Ad esempio si e’ affermato che l’esecuzione di un ordine di carcerazione originariamente legittimo ma relativo ad una pena risultante estintasi, in ragione del lungo arco temporale intercorso tra l’emissione del titolo e la sua esecuzione, determina l’ingiustizia della detenzione sofferta e, dunque, la configurabilita’ del diritto all’equa riparazione (Sez. 4, n. 45247 del 20/10/2015, Myteveli, Rv. 264895: in motivazione la S.C. ha affermato che l’ordine di esecuzione non poteva piu’ considerarsi efficace, pur in assenza di un’espressa declaratoria di estinzione della pena, per la doverosa diretta applicazione dell’articolo 172 c.p.).

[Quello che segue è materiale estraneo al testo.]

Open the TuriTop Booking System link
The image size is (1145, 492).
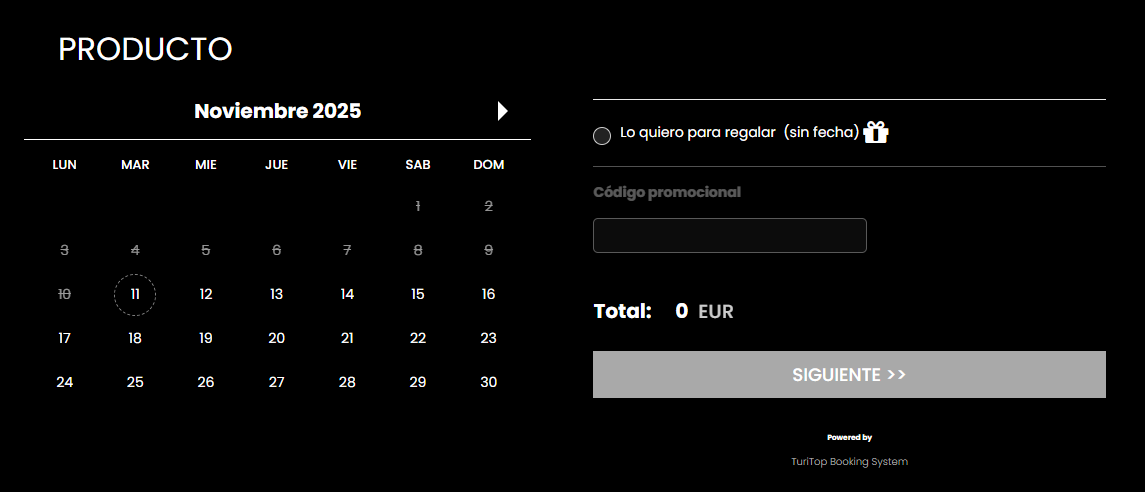point(849,462)
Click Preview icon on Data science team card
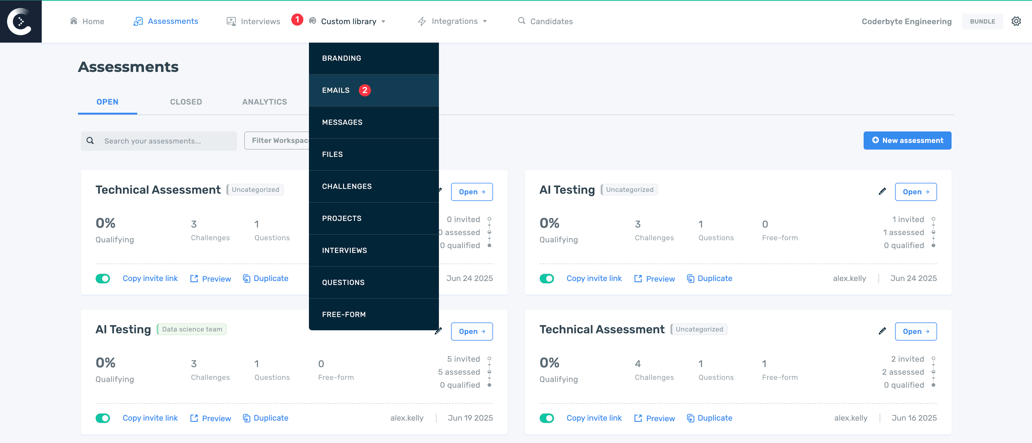 pyautogui.click(x=194, y=418)
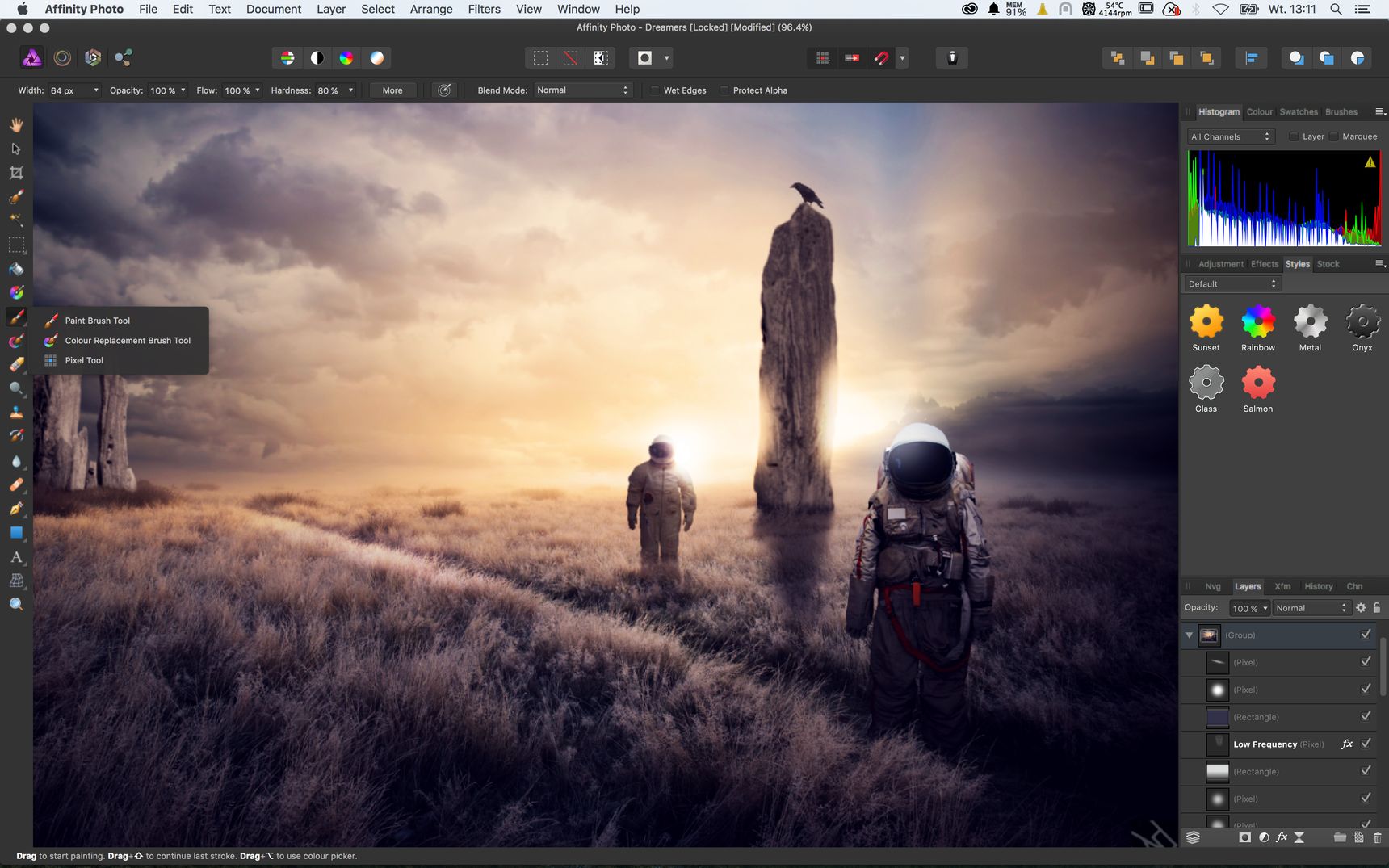The height and width of the screenshot is (868, 1389).
Task: Hide the Low Frequency layer
Action: (x=1366, y=744)
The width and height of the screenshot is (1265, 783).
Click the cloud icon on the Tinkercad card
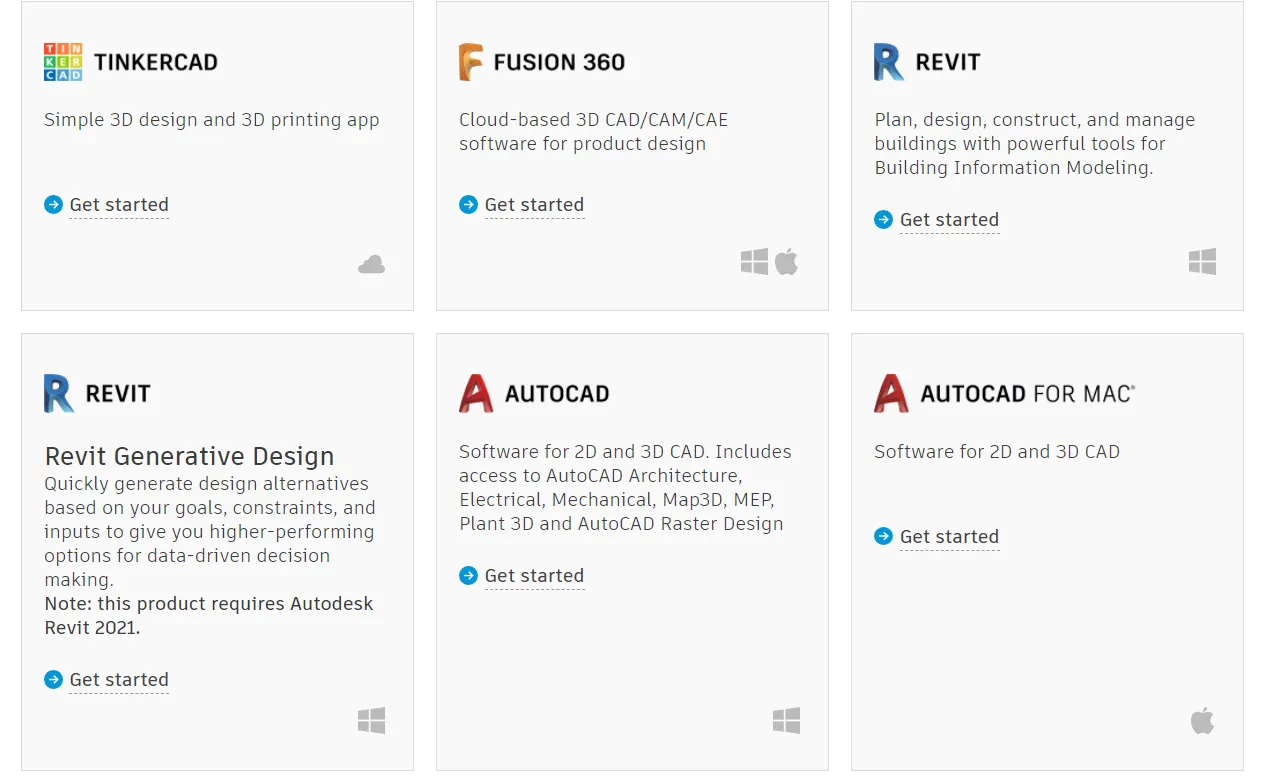coord(371,263)
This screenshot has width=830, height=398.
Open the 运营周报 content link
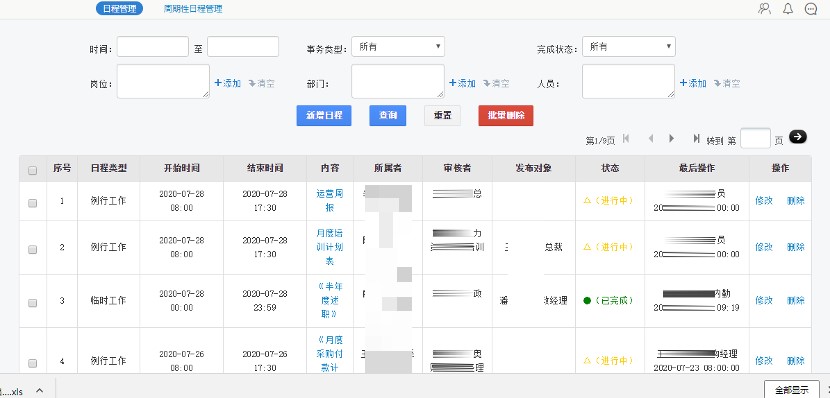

Ancor piu’ di recente la Corte di legittimita’ ha affermato che la tardiva esecuzione dell’ordine di scarcerazione disposta per liberazione anticipata determina l’ingiustizia della detenzione sofferta fino alla concreta liberazione del detenuto e, pertanto, costituisce titolo per la domanda di riparazione (Sez. 4, n. 47993 del 30/09/2016, Pittau, Rv. 268617: nella fattispecie il ricorrente era stato scarcerato con oltre un mese di ritardo per la tardiva comunicazione al collegio procedente per la rideterminazione della pena dell’ordinanza del Tribunale di Sorveglianza che aveva concesso quarantacinque giorni di riduzione della pena per liberazione anticipata).
4. Conclusivamente, sulla base di un’interpretazione sistematica dell’istituto della riparazione per ingiusta detenzione, l’ordinanza impugnata va annullata con rinvio alla Corte d’appello di Bologna, che dovra’ provvedere in termini conseguenti sull’istanza dell’interessato. L’ammontare della somma spettante a titolo d’indennizzo dovra’ infatti essere determinato dalla Corte distrettuale tenendo conto del principio, affermato dalle Sezioni Unite, in base al quale la liquidazione dell’indennizzo, che va determinata conciliando il criterio aritmetico con quello equitativo, deve tenere conto del fatto che il grado di sofferenza cui e’ esposto chi, innocente, subisca la detenzione e’ di norma amplificato rispetto alla condizione di chi, colpevole, sia ristretto per un periodo eccessivo rispetto alla pena inflitta. Ne consegue che, se, in linea di principio, il diritto dell’innocente e’ da valutare in maniera privilegiata rispetto a quello del colpevole, tale conclusione non ha carattere assoluto, ed e’ compito esclusivo del giudice di merito considerare la peculiarita’ della situazione, adeguando la liquidazione alla specificita’ della fattispecie e motivando in modo puntuale sulla sua entita’ (vds la gia’ citata Sez. U, Sentenza n. 4187 del 30/10/2008, dep. 2009, Pellegrino, Rv. 241856).
P.Q.M.
Annulla l’impugnata ordinanza con rinvio alla Corte d’appello di Bologna per nuovo esame.